EXERCISE PASSAGE -

An unbroken century of eclectic commitment

October 24, 1997

UCL established Britain's first psychology department 100 years ago, but Marya Burgess says not everything has changed since then.

This week University College London celebrates the centenary of its psychological laboratory, the first in England. While philosophers as far back as Aristotle proposed theories for the workings of the human mind, it was not until the 19th century that physics and physiology were sufficiently advanced to allow for a scientific understanding and measurement of how the senses respond to stimuli.

Laboratories with apparatus for measuring reaction times were already established in Germany, France and the United States when, in 1896, an editorial in the Journal of Education deplored the "national disgrace that there does not exist one psychological laboratory in England". Yet psychology was being taught; from the 1850s UCL exam papers in philosophy required an exploration of sensation, emotion, perception, volition and attention. And it was the professor of philosophy, James Sully, who led the campaign to establish the psychological laboratory, opened in 1897 with W. H. R. Rivers in charge. A physiologist interested in anthropology, Rivers is now better known as the army psychiatrist who treated Siegfried Sassoon and others for shell-shock during the first world war, as chronicled in Pat Barker's trilogy of novels.

Henry Plotkin, head of psychology at UCL, believes that Rivers would not find today's department totally unrecognisable. The primary purpose is still measurement, he says. "If you can't measure it, it ain't science. Of course, the big difference is computers, and the extent to which we can resolve neuro-science measurement through brain-imaging."

Rivers would certainly recognise some strands of research. Associative learning was one of the original planks of psychology as a science, the notion that what we know only comes to us through our senses, and that we make sense of the world by blocking it into various units that we "associate" with one another, and so acquire new knowledge by association. It is now the domain of computational neural network modellers and those working on associative learning in animals. There is still work on the theory of mind, in conjunction with the Medical Research Council's cognitive development unit, exploring how far individuals can attribute a mental state to somebody else.

Plotkin believes that this is some of the most significant work in psychology today, "particularly the application of theory of mind to autism and similar disorders, and our understanding of what goes wrong when people suffer these conditions".

EXTRACTED INFORMATION -
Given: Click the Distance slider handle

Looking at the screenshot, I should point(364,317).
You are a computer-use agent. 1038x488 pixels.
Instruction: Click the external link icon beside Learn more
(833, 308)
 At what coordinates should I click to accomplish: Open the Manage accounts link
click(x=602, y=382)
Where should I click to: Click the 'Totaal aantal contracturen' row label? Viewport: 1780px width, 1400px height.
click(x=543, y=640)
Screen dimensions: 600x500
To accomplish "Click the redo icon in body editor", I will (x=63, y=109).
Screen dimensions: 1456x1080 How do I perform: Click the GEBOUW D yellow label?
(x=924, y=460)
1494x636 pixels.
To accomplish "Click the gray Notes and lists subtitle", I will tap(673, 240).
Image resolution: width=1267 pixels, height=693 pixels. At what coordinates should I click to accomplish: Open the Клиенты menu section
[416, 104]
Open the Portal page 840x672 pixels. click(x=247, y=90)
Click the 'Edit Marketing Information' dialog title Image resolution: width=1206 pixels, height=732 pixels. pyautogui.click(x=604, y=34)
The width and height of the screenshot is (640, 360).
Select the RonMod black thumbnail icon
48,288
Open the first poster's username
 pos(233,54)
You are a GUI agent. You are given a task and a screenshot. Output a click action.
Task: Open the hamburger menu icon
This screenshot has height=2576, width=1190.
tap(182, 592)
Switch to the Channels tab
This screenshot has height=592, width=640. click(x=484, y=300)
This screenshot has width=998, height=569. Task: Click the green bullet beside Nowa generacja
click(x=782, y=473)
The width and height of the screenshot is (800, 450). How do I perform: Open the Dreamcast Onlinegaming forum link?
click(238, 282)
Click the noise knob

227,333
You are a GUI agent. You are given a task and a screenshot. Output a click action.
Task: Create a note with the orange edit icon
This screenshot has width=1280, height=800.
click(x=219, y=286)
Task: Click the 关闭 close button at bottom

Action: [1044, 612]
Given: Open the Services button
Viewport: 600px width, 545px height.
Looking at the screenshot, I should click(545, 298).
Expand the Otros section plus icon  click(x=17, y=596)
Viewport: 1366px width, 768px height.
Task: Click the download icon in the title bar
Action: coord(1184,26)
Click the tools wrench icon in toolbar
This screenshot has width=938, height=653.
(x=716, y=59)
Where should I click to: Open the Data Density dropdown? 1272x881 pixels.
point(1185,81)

WORK ORDER -
Can you carry the article on the centenary of UCL's psychology department further, picking up after its last sentence? The listing comes from a separate source and has no connection to the article.

EXERCISE ANSWER -
Other areas of research would be less familiar: the psychopharmacologist working on Ecstasy and the mood changes it induces days later; the social psychologists working on television viewing and shopping; the women's health research unit; the researcher investigating psychopaths, whose control group is made up of murderers and double-murderers; the work on decision-making that looks at medical accidents; the research into bilingualism which, using brain-imaging techniques, has shown that more than one language can be learned in one part of the brain in the earliest stages of language acquisition, but languages learned later reside in a different area of the brain.

An authority on evolutionary epistemology, Plotkin chose the title professor of psychobiology when he took up the chair four years ago. He admits that "because I tend to be more biological and evolutionary and neurosciencey, those are sides of the subject I've prodded and pushed a little harder perhaps than somebody else who might have pushed the social or clinical side. But now it's such an enormous department, with over 40 academic staff, another 40 researchers, and 50 PhD students, there's an enormous inertia of vested interest and reputation, which makes it extremely hard for any one person to move it without causing a great deal of pain and disruption."

Emeritus professor Bob Audley, Plotkin's predecessor in the chair, testifies to the eclecticism of the department, exemplified by an unbroken commitment to psychoanalysis. Less surprising in the early days, perhaps, when Rivers and his successors were actively trying to analyse the notion of unconsciousness. Although Cyril Burt, who headed the department from 1930-50, is best known for his work on inherited intelligence (and possibly even better known since his data on twins was denounced as fraudulent after his death), he also was very sympathetic to psychoanalysis.

Since the 1950s, psychology at UCL has swung more in line with general experimental psychology, animal learning and behaviour. Yet the Freud professorship remains. According to Audley, "In a department this large, there are tribes and rivalries, but somehow the different branches manage to sit together quite happily - except at examiners' meetings."